On ne compte plus les excellents films sur des rapts d'enfants. Depuis que Alfred Hitchcock (The Man Who Knew Too Much) et Akira Kurosawa (Entre le ciel et l'enfer) ont pavé le chemin, de nombreux longs métrages intéressants sur le sujet ont vu le jour. Un des derniers en liste était même mis en scène par Denis Villeneuve (Prisoners). Évidemment, tout finit par s'équivaloir et il y en a des mauvais aussi. Un des pires serait même Kidnap.
Cette production qui devait prendre l'affiche en 2015 a longtemps croupi sur les étagères et ce n'est guère surprenant. L'ensemble est si stupide, si invraisemblable qu'il est impossible de tolérer tant de bêtises. Sauf que contrairement à plusieurs séries B jouissives, il s'avère extrêmement difficile d'en rire tant l'effort, lui, se prend terriblement au sérieux.
Tout débute par une succession de photographies polaroid qui montrent un bébé grandir sous nos yeux. Le tout est accompagné d'une mélodie sirupeuse. Une introduction ringarde et appuyée qui tente déjà de manipuler le spectateur en lui faisant croire qu'un lien unique existe entre une mère (Halle Berry) et son fils. Bien entendu, comme le titre l'indique, l'enfant se fera enlever et maman en colère se mettra à la poursuite des ravisseurs.
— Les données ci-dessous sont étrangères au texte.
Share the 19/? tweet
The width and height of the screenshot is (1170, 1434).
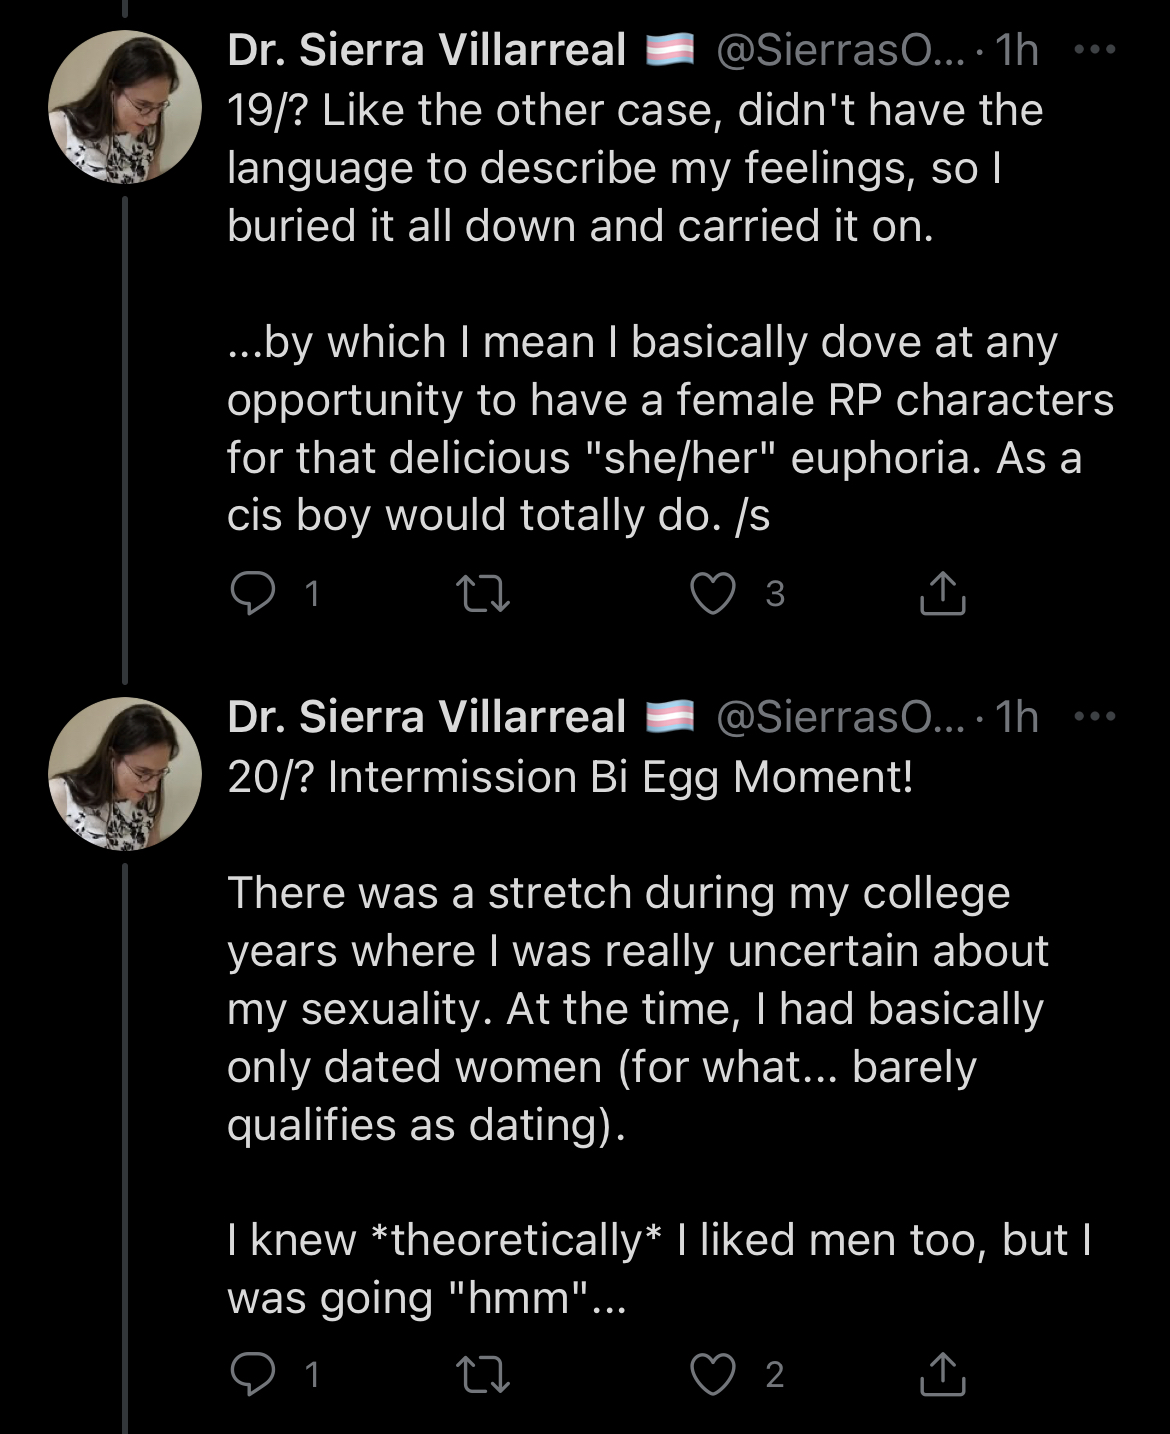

C'est là qu'apparaissent les poursuites sans queue ni tête et les confrontations psychologiques primaires. L'héroïne roule dans sa grosse voiture au sein d'un montage images/musique qui singe allègrement Speed. Les réactions de la protagoniste dépassent l'entendement et ceux des méchants atteignent un sommet de médiocrité. Il n'y a aucune réflexion sur ce sujet criant d'actualité, autrement qu'il ne faut pas compter sur la police en cas de besoin. Pondre un scénario aussi risible et sensationnaliste est carrément un exploit et dans le domaine, Knate Gwaltney a beaucoup de talent.
Personne ne viendra à la rescousse de ce script en roue libre. Le réalisateur Luis Prieto (qui n'a convaincu pratiquement personne avec son remake assommant de Pusher) ne s'essaye même pas, trop accaparé à faire succéder une suite d'images platement filmées et éclairées. Le comble lorsqu'on tourne en Nouvelle-Orléans, un des plus beaux endroits des États-Unis, qui a entre autres été un personnage à part entière dans l'excellente série True Detective où il était également question de disparitions troublantes.
Halle Berry est la seule à multiplier les efforts. Elle pleure, crie, hurle et supplie Dieu en vain. Encore une fois, multiplier les gros plans n'était pas la meilleure idée, ni la laisser complètement à elle-même. L'actrice qui est en perdition depuis qu'elle a remporté un Oscar pleinement mérité pour Monster's Ball il y a 15 ans n'avait-elle pas déjà appris des erreurs du ronflant The Call en 2013 où elle incarnait une téléopératrice d'un centre d'appel qui venait en aide à une jeune fille kidnappée? Il semble bien que non. La seule bonne nouvelle dans son cas est qu'il s'agit ici d'un «vieux» long métrage et que la comédienne a depuis changé d'agent (on la verra bientôt dans Kingsman: The Golden Circle et Kings de la cinéaste derrière le fabuleux Mustang).
Alors qu'on pensait naïvement qu'à notre époque, des films aussi indigestes sortaient directement en DVD ou sur Internet, Kidnap nous rappelle le contraire. En voilà un qui risque d'être impossible de déloger à la prochaine cérémonie des Razzie. À côté, les Taken s'apparentent presque à du Orson Welles.